• _SOURCE PASSAGE_:
[Start of Attachment]
This passage is a future prophecy concerning the conversion of Egypt in the Kingdom, when all will speak Hebrew. The verse has nothing to do with bringing a pagan Canaanite language to Israel. “Language of Canaan” is simply a poetic reference to the Hebrew tongue because of all the Hebrew-speaking Israelites who settled there (see Cyclopedia of Biblical, Theological and Ecclesiastical Literature). Further, in the 8th century B.C.E., when Isaiah was writing this, the language of Canaan was Hebrew, not Canaanite.

As a footnote, in going from one language to another, the actual letters we choose to replicate the sounds in a name are essentially inconsequential, so long as those letters accurately express the sounds of the original word.

Some who think that “El” is wrong to use make peculiar substitutions, like replacing the “el” with a “yl” in words like “Israyl.” This is an effort to make it appear as if a perceived “problem” has been fixed. It is not much different when churchianity capitalizes “god” in order to make a generic title into a name.

But in this case, changing the “e” to a “y” amounts to changing the inspired Hebrew word itself by substituting a yod for the aleph in “el.” Does changing the “el” to “yl” return us to the proper, original word? If so, where is the proof that “yl” is more correct? Where is the Hebrew word “Israyl” found anywhere outside the private writings of a few detractors? Moreover, one wonders how the substitution of “y” for “e” makes any difference in the pronunciation of the word anyway.
[End of Attachment]
• _RECORDED DATA_:
[Start of Attachment]
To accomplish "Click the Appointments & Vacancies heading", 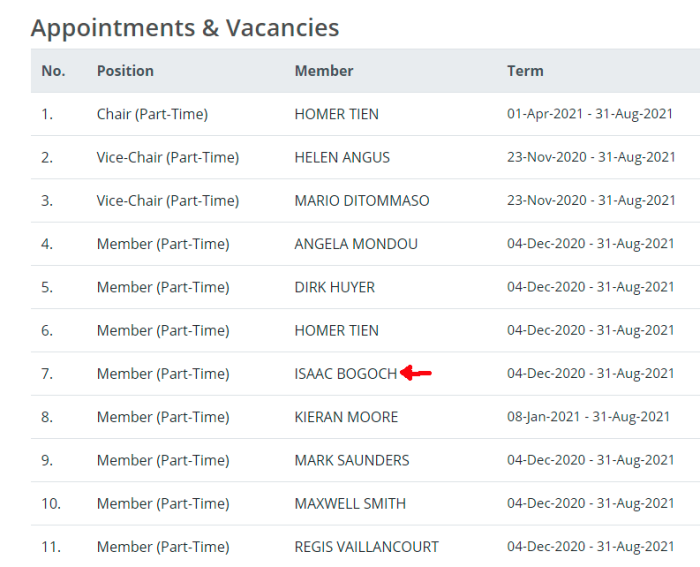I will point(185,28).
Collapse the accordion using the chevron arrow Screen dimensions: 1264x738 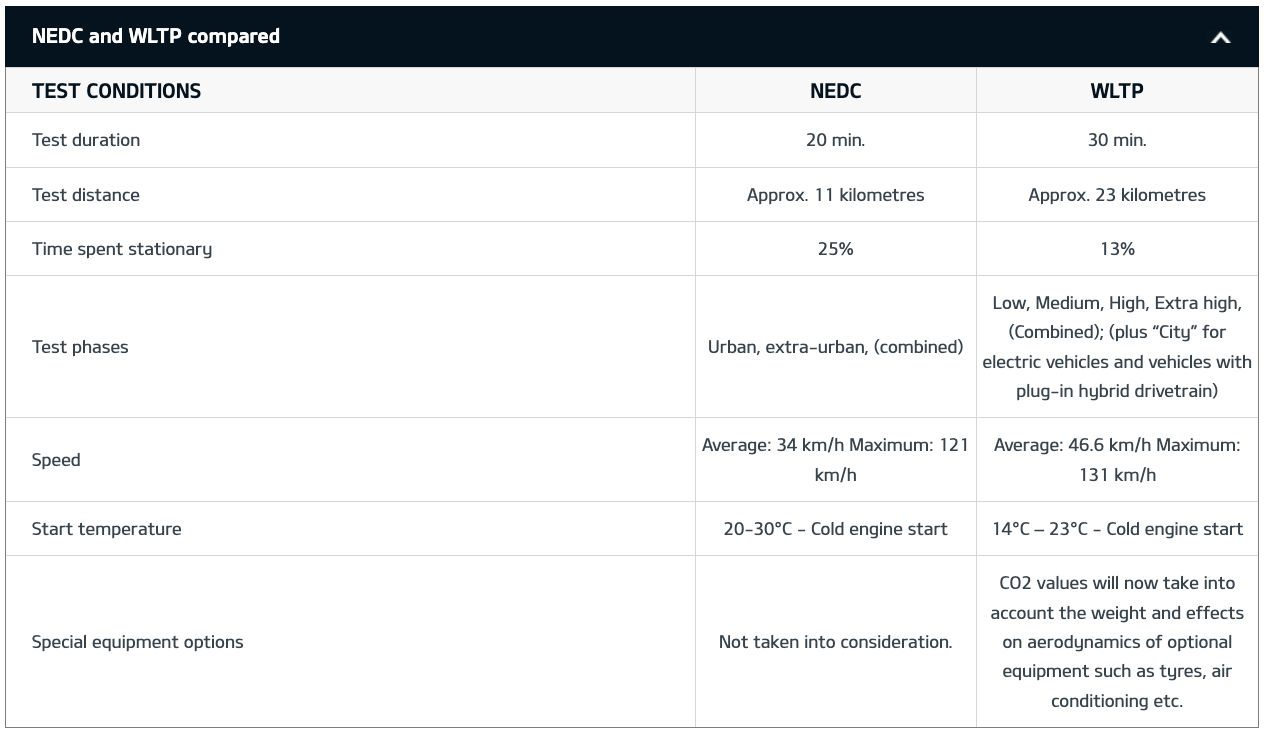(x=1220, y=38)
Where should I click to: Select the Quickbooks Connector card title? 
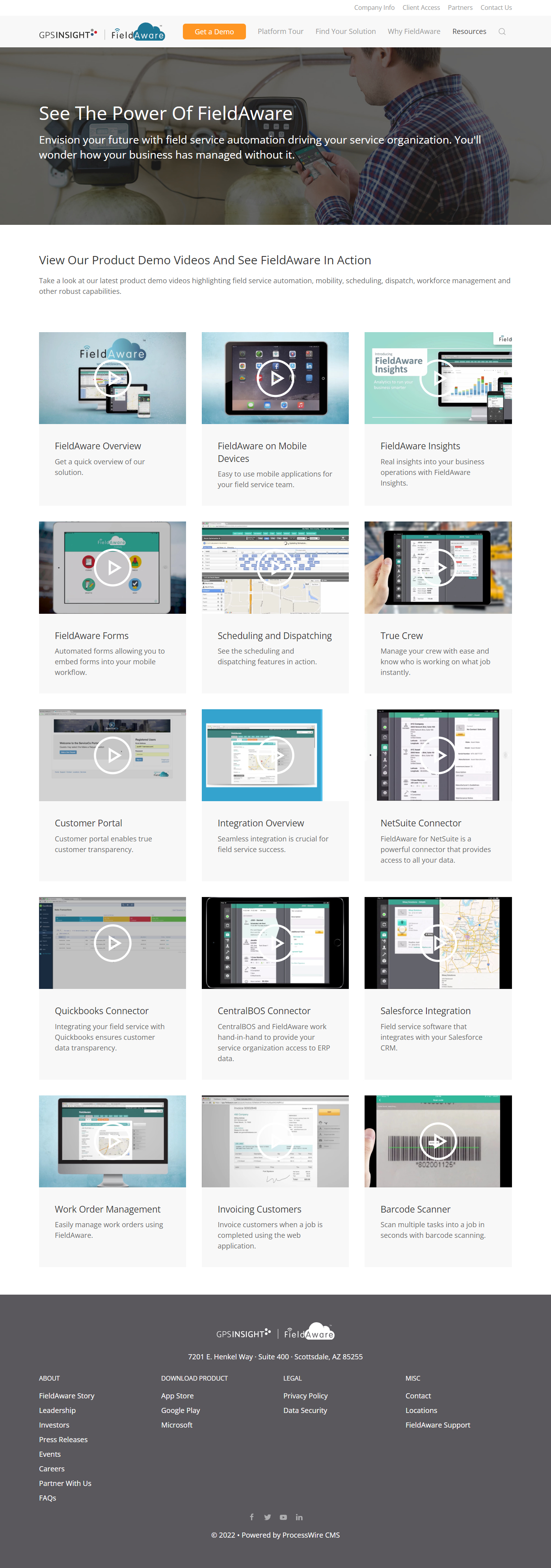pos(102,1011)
[End of Attachment]
• _TASK PROMPT_: Please copy out the whole passage about the "language of Canaan" and the spelling of "el," word for word.

• _OUTPUT FOR THIS TASK_:
This passage is a future prophecy concerning the conversion of Egypt in the Kingdom, when all will speak Hebrew. The verse has nothing to do with bringing a pagan Canaanite language to Israel. “Language of Canaan” is simply a poetic reference to the Hebrew tongue because of all the Hebrew-speaking Israelites who settled there (see Cyclopedia of Biblical, Theological and Ecclesiastical Literature). Further, in the 8th century B.C.E., when Isaiah was writing this, the language of Canaan was Hebrew, not Canaanite.

As a footnote, in going from one language to another, the actual letters we choose to replicate the sounds in a name are essentially inconsequential, so long as those letters accurately express the sounds of the original word.

Some who think that “El” is wrong to use make peculiar substitutions, like replacing the “el” with a “yl” in words like “Israyl.” This is an effort to make it appear as if a perceived “problem” has been fixed. It is not much different when churchianity capitalizes “god” in order to make a generic title into a name.

But in this case, changing the “e” to a “y” amounts to changing the inspired Hebrew word itself by substituting a yod for the aleph in “el.” Does changing the “el” to “yl” return us to the proper, original word? If so, where is the proof that “yl” is more correct? Where is the Hebrew word “Israyl” found anywhere outside the private writings of a few detractors? Moreover, one wonders how the substitution of “y” for “e” makes any difference in the pronunciation of the word anyway.